Rewrite the item-finding records below, replacing "GUI agent" with "screen agent" wherever it occurs and leaving everything else unchanged.

_Item-finding records_
• • • • • • •
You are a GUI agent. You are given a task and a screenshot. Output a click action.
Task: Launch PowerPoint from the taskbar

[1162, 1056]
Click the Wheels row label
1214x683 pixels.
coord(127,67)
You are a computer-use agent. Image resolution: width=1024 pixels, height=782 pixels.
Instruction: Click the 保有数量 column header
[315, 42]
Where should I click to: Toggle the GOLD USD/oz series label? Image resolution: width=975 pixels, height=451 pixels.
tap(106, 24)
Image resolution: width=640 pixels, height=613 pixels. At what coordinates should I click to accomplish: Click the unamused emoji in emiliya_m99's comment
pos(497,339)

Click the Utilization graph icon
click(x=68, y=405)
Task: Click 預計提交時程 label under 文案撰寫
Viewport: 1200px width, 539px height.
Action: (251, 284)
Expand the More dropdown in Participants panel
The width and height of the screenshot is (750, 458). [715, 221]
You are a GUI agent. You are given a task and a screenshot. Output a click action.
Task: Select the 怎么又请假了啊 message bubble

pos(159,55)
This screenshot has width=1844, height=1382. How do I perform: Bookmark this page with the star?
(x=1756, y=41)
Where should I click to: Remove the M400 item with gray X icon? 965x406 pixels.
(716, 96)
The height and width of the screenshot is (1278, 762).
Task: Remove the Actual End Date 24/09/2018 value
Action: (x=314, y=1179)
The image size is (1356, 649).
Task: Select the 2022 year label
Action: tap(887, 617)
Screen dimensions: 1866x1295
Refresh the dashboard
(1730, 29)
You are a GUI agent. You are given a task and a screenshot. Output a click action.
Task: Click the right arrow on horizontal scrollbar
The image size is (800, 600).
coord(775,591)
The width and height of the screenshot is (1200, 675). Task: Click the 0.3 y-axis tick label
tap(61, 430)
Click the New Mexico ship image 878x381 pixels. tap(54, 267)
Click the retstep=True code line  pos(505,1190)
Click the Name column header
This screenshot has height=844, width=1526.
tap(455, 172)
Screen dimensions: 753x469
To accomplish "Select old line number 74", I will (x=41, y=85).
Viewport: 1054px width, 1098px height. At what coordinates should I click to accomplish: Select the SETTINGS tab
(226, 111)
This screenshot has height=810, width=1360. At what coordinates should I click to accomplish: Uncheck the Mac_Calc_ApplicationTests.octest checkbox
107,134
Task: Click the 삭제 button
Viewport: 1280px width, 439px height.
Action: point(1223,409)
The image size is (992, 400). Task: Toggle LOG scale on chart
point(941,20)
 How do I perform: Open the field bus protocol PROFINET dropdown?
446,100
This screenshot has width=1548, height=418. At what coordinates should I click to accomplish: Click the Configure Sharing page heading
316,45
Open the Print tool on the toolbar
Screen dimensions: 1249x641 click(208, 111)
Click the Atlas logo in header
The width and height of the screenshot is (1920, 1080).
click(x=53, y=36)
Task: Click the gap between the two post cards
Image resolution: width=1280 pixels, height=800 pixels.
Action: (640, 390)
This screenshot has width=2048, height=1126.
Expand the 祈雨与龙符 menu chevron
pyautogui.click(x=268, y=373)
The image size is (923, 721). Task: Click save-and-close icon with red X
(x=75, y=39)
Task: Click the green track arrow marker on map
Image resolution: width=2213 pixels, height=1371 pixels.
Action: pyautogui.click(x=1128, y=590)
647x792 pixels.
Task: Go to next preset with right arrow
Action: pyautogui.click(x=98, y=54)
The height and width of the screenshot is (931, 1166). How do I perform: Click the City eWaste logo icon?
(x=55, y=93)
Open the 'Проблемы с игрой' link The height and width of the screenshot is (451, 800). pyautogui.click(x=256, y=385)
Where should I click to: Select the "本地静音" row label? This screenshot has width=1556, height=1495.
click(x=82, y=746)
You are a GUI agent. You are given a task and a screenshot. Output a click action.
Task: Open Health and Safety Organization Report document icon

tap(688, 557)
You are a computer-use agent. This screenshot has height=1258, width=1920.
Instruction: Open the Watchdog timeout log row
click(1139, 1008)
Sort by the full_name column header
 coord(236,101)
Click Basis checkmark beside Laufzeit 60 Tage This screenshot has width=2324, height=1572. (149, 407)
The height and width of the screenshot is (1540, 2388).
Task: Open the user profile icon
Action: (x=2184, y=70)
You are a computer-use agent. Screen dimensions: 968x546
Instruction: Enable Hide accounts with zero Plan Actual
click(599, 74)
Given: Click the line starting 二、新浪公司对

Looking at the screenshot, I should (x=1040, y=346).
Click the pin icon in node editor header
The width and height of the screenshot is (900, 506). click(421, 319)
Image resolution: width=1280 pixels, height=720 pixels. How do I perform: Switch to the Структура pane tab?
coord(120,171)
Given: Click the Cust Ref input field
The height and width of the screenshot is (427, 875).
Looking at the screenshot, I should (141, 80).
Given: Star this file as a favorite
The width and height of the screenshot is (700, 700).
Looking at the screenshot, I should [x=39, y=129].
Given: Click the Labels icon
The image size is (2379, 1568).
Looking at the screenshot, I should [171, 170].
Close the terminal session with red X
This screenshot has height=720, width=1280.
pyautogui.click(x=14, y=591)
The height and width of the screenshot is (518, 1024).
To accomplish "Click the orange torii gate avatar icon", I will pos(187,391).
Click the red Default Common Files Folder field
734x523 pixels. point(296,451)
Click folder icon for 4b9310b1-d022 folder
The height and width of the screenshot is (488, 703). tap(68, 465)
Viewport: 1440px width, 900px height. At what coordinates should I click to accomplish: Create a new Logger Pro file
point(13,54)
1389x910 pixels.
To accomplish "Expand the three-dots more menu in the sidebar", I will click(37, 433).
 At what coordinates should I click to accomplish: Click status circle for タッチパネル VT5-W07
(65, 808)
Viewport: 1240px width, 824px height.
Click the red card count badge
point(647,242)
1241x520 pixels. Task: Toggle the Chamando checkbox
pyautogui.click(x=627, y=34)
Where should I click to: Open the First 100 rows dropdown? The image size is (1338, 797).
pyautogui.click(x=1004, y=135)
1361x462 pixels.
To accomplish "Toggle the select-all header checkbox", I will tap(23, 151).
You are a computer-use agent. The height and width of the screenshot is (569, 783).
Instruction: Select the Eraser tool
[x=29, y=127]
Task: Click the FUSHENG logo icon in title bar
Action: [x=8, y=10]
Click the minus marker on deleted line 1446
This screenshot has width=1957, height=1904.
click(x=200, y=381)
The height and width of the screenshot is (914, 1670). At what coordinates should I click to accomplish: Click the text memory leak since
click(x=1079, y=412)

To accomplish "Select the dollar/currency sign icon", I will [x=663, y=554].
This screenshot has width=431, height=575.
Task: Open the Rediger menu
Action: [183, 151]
• • • • • • •
_Task answer_
You are a screen agent. You are given a task and a screenshot. Output a click action.
Task: Launch PowerPoint from the taskbar

[1162, 1056]
Click the Wheels row label
1214x683 pixels.
coord(127,67)
You are a computer-use agent. Image resolution: width=1024 pixels, height=782 pixels.
Instruction: Click the 保有数量 column header
[315, 42]
Where should I click to: Toggle the GOLD USD/oz series label? Image resolution: width=975 pixels, height=451 pixels.
tap(106, 24)
Image resolution: width=640 pixels, height=613 pixels. At what coordinates should I click to accomplish: Click the unamused emoji in emiliya_m99's comment
pos(497,339)

Click the Utilization graph icon
click(x=68, y=405)
Task: Click 預計提交時程 label under 文案撰寫
Viewport: 1200px width, 539px height.
Action: (251, 284)
Expand the More dropdown in Participants panel
The width and height of the screenshot is (750, 458). [715, 221]
You are a screen agent. You are given a task and a screenshot. Output a click action.
Task: Select the 怎么又请假了啊 message bubble

pos(159,55)
This screenshot has width=1844, height=1382. How do I perform: Bookmark this page with the star?
(x=1756, y=41)
Where should I click to: Remove the M400 item with gray X icon? 965x406 pixels.
(716, 96)
The height and width of the screenshot is (1278, 762).
Task: Remove the Actual End Date 24/09/2018 value
Action: (x=314, y=1179)
The image size is (1356, 649).
Task: Select the 2022 year label
Action: tap(887, 617)
Screen dimensions: 1866x1295
Refresh the dashboard
(1730, 29)
You are a screen agent. You are given a task and a screenshot. Output a click action.
Task: Click the right arrow on horizontal scrollbar
The image size is (800, 600).
coord(775,591)
The width and height of the screenshot is (1200, 675). Task: Click the 0.3 y-axis tick label
tap(61, 430)
Click the New Mexico ship image 878x381 pixels. tap(54, 267)
Click the retstep=True code line  pos(505,1190)
Click the Name column header
This screenshot has height=844, width=1526.
tap(455, 172)
Screen dimensions: 753x469
To accomplish "Select old line number 74", I will (x=41, y=85).
Viewport: 1054px width, 1098px height. At what coordinates should I click to accomplish: Select the SETTINGS tab
(226, 111)
This screenshot has height=810, width=1360. At what coordinates should I click to accomplish: Uncheck the Mac_Calc_ApplicationTests.octest checkbox
107,134
Task: Click the 삭제 button
Viewport: 1280px width, 439px height.
Action: point(1223,409)
The image size is (992, 400). Task: Toggle LOG scale on chart
point(941,20)
 How do I perform: Open the field bus protocol PROFINET dropdown?
446,100
This screenshot has width=1548, height=418. At what coordinates should I click to accomplish: Click the Configure Sharing page heading
316,45
Open the Print tool on the toolbar
Screen dimensions: 1249x641 click(208, 111)
Click the Atlas logo in header
The width and height of the screenshot is (1920, 1080).
click(x=53, y=36)
Task: Click the gap between the two post cards
Image resolution: width=1280 pixels, height=800 pixels.
Action: (640, 390)
This screenshot has width=2048, height=1126.
Expand the 祈雨与龙符 menu chevron
pyautogui.click(x=268, y=373)
The image size is (923, 721). Task: Click save-and-close icon with red X
(x=75, y=39)
Task: Click the green track arrow marker on map
Image resolution: width=2213 pixels, height=1371 pixels.
Action: pyautogui.click(x=1128, y=590)
647x792 pixels.
Task: Go to next preset with right arrow
Action: pyautogui.click(x=98, y=54)
The height and width of the screenshot is (931, 1166). How do I perform: Click the City eWaste logo icon?
(x=55, y=93)
Open the 'Проблемы с игрой' link The height and width of the screenshot is (451, 800). pyautogui.click(x=256, y=385)
Where should I click to: Select the "本地静音" row label? This screenshot has width=1556, height=1495.
click(x=82, y=746)
You are a screen agent. You are given a task and a screenshot. Output a click action.
Task: Open Health and Safety Organization Report document icon

tap(688, 557)
You are a computer-use agent. This screenshot has height=1258, width=1920.
Instruction: Open the Watchdog timeout log row
click(1139, 1008)
Sort by the full_name column header
 coord(236,101)
Click Basis checkmark beside Laufzeit 60 Tage This screenshot has width=2324, height=1572. (149, 407)
The height and width of the screenshot is (1540, 2388).
Task: Open the user profile icon
Action: (x=2184, y=70)
You are a computer-use agent. Screen dimensions: 968x546
Instruction: Enable Hide accounts with zero Plan Actual
click(599, 74)
Given: Click the line starting 二、新浪公司对

Looking at the screenshot, I should (x=1040, y=346).
Click the pin icon in node editor header
The width and height of the screenshot is (900, 506). click(421, 319)
Image resolution: width=1280 pixels, height=720 pixels. How do I perform: Switch to the Структура pane tab?
coord(120,171)
Given: Click the Cust Ref input field
The height and width of the screenshot is (427, 875).
Looking at the screenshot, I should (141, 80).
Given: Star this file as a favorite
The width and height of the screenshot is (700, 700).
Looking at the screenshot, I should [x=39, y=129].
Given: Click the Labels icon
The image size is (2379, 1568).
Looking at the screenshot, I should [171, 170].
Close the terminal session with red X
This screenshot has height=720, width=1280.
pyautogui.click(x=14, y=591)
The height and width of the screenshot is (518, 1024).
To accomplish "Click the orange torii gate avatar icon", I will pos(187,391).
Click the red Default Common Files Folder field
734x523 pixels. point(296,451)
Click folder icon for 4b9310b1-d022 folder
The height and width of the screenshot is (488, 703). tap(68, 465)
Viewport: 1440px width, 900px height. At what coordinates should I click to accomplish: Create a new Logger Pro file
point(13,54)
1389x910 pixels.
To accomplish "Expand the three-dots more menu in the sidebar", I will click(37, 433).
 At what coordinates should I click to accomplish: Click status circle for タッチパネル VT5-W07
(65, 808)
Viewport: 1240px width, 824px height.
Click the red card count badge
point(647,242)
1241x520 pixels. Task: Toggle the Chamando checkbox
pyautogui.click(x=627, y=34)
Where should I click to: Open the First 100 rows dropdown? The image size is (1338, 797).
pyautogui.click(x=1004, y=135)
1361x462 pixels.
To accomplish "Toggle the select-all header checkbox", I will tap(23, 151).
You are a computer-use agent. The height and width of the screenshot is (569, 783).
Instruction: Select the Eraser tool
[x=29, y=127]
Task: Click the FUSHENG logo icon in title bar
Action: [x=8, y=10]
Click the minus marker on deleted line 1446
This screenshot has width=1957, height=1904.
click(x=200, y=381)
The height and width of the screenshot is (914, 1670). At what coordinates should I click to accomplish: Click the text memory leak since
click(x=1079, y=412)

To accomplish "Select the dollar/currency sign icon", I will [x=663, y=554].
This screenshot has width=431, height=575.
Task: Open the Rediger menu
Action: [183, 151]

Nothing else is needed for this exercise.